**Written request**
List every rule cited in the checkbox provisions of the Form 8-K cover page below, giving for each the act it falls under and its CFR citation.

**Page text**
UNITED STATES

SECURITIES AND EXCHANGE COMMISSION

Washington, D.C.  20549

 

FORM 8-K

 

CURRENT REPORT

PURSUANT TO SECTION 13 OR 15(d) OF THE SECURITIES EXCHANGE ACT OF 1934

 

Date of Report (Date of earliest event reported): October 26, 2010 (October 20, 2010)

 

Behringer Harvard Opportunity REIT II, Inc.

(Exact Name of Registrant as Specified in Its Charter)

 

Maryland

 

000-53650

 

20-8198863

(State or other jurisdiction of incorporation
or organization)

 

(Commission File Number)

 

 

(I.R.S. Employer

Identification No.)

 

15601 Dallas Parkway, Suite 600, Addison, Texas

75001

(Address of principal executive offices)

(Zip Code)

 

(866) 655-3600

(Registrant’s telephone number, including area code)

 

None

(Former name or former address, if changed since last report)

 

Check the appropriate box below if the Form 8-K filing is intended to simultaneously satisfy the filing obligation of the registrant under any of the following provisions:

 

o            Written communications pursuant to Rule 425 under the Securities Act (17 CFR 230.425)

 

o            Soliciting material pursuant to Rule 14a-12 under the Exchange Act (17 CFR 240.14a-12)

 

o            Pre-commencement communications pursuant to Rule 14d-2(b) under the Exchange Act (17 CFR 240.14d-2(b))

 

o            Pre-commencement communications pursuant to Rule 13e-4(c) under the Exchange Act (17 CFR 240.13e-4(c))

 

 

 

 



 

Item 1.01                                             Entry into a Material Definitive Agreement.

**Stored rows**
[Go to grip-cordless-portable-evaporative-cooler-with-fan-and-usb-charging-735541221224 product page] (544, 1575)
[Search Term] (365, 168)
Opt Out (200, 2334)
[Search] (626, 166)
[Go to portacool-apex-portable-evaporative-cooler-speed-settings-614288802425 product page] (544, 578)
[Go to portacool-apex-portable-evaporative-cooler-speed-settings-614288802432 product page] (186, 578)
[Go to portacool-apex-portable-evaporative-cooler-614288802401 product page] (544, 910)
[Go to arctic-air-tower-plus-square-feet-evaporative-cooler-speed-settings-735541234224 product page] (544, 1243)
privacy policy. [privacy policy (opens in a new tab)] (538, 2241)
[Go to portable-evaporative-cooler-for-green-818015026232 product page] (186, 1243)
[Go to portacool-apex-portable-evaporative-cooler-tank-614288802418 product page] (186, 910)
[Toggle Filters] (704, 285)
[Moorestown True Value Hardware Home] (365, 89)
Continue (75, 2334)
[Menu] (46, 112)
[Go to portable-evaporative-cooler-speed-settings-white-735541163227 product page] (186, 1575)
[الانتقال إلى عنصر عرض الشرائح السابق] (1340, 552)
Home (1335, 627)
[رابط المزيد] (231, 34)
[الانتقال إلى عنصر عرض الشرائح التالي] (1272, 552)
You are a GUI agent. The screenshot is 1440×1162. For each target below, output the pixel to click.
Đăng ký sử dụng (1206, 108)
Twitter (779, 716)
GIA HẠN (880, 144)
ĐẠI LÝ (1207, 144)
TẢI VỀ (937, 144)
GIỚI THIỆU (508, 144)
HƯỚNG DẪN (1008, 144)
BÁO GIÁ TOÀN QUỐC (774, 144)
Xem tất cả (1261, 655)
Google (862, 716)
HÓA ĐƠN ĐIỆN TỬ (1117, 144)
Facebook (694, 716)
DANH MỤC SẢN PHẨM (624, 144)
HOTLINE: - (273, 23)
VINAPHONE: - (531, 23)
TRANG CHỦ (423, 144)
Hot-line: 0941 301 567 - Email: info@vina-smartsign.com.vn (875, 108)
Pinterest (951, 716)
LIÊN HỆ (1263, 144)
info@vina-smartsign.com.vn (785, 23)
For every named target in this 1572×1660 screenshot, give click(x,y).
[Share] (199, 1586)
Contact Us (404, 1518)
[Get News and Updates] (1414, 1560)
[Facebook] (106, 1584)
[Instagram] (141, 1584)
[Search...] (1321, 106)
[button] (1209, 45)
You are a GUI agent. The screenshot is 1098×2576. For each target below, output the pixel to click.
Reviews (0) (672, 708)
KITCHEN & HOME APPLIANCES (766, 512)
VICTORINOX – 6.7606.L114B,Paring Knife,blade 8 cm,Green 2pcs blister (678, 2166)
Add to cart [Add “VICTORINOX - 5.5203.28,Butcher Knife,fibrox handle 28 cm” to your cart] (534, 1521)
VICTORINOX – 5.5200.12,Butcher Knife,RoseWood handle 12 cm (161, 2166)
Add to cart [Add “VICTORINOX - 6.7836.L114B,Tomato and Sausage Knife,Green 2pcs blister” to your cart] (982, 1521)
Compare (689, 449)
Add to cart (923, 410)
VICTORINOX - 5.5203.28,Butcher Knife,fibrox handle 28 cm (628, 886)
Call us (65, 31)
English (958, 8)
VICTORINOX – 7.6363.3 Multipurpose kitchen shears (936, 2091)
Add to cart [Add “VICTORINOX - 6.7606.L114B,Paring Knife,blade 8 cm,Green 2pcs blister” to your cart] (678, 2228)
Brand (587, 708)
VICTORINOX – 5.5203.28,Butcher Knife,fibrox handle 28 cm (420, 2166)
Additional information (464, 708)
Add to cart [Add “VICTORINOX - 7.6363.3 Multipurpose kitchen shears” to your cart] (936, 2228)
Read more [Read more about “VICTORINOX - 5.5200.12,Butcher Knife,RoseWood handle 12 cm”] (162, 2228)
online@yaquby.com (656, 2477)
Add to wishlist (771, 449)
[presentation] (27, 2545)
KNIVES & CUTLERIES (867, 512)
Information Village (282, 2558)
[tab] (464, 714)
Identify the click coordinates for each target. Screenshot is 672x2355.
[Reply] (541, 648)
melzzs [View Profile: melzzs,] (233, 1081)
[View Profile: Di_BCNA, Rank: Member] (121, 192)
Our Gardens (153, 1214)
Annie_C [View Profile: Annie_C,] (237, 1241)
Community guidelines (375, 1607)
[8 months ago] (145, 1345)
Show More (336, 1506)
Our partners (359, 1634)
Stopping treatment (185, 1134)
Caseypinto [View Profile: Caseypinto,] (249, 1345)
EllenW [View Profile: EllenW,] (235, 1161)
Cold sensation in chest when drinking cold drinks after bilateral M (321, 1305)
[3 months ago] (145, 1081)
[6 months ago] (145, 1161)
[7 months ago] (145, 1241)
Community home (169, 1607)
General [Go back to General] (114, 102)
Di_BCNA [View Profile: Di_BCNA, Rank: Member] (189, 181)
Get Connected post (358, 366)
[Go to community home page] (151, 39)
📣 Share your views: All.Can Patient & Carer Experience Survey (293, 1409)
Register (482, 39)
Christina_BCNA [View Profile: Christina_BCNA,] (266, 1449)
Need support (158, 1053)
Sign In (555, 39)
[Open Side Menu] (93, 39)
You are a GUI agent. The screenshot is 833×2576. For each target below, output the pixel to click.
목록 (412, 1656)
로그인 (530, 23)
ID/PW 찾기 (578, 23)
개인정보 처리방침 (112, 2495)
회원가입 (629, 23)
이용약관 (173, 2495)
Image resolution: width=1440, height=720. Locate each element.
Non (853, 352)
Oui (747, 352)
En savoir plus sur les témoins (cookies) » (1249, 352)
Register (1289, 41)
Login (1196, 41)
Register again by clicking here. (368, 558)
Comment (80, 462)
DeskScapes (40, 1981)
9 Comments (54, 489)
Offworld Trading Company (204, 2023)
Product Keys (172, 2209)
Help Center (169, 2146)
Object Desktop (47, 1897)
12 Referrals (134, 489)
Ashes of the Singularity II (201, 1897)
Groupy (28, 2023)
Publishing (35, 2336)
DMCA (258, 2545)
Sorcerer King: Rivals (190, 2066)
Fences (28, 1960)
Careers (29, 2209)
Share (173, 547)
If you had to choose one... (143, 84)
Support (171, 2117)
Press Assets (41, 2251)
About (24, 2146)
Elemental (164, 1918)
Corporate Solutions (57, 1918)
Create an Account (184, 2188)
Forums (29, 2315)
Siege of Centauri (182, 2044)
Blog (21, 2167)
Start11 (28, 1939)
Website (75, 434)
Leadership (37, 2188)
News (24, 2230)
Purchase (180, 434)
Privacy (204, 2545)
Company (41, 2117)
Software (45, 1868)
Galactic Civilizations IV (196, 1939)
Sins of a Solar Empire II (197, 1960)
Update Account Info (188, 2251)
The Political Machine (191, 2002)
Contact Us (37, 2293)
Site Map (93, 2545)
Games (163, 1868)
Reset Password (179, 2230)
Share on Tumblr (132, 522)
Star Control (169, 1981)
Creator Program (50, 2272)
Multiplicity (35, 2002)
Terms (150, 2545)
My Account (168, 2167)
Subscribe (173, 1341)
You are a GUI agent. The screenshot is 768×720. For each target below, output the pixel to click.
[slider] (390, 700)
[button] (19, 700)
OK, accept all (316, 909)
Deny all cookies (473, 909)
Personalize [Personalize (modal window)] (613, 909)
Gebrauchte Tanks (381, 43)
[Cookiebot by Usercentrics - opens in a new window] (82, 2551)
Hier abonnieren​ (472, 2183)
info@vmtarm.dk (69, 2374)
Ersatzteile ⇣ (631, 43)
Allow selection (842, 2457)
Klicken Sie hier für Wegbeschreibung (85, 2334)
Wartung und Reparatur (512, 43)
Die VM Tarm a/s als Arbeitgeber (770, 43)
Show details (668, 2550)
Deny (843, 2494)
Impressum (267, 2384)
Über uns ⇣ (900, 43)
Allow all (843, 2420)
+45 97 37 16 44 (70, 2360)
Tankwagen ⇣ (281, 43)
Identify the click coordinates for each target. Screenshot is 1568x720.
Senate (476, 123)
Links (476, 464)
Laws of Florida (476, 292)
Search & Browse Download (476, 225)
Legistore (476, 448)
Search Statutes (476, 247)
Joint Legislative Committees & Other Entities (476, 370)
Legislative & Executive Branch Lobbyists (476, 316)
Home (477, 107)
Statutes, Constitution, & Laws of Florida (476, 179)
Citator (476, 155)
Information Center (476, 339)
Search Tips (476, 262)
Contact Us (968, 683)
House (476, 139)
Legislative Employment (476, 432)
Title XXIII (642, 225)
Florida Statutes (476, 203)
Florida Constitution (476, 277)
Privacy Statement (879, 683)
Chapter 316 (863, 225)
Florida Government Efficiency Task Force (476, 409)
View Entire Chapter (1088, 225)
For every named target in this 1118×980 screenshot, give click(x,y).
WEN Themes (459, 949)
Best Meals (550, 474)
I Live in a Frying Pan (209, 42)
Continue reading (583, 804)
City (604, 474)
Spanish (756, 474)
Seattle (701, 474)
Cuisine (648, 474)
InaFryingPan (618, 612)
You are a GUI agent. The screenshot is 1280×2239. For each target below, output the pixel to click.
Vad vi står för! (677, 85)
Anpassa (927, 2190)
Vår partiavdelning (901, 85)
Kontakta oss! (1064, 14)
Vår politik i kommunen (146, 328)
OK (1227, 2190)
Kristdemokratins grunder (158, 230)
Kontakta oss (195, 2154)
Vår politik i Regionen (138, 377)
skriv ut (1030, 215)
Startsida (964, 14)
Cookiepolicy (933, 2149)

**Output of the task**
- Rule 425 under the Securities Act (17 CFR 230.425)
- Rule 14a-12 under the Exchange Act (17 CFR 240.14a-12)
- Rule 14d-2(b) under the Exchange Act (17 CFR 240.14d-2(b))
- Rule 13e-4(c) under the Exchange Act (17 CFR 240.13e-4(c))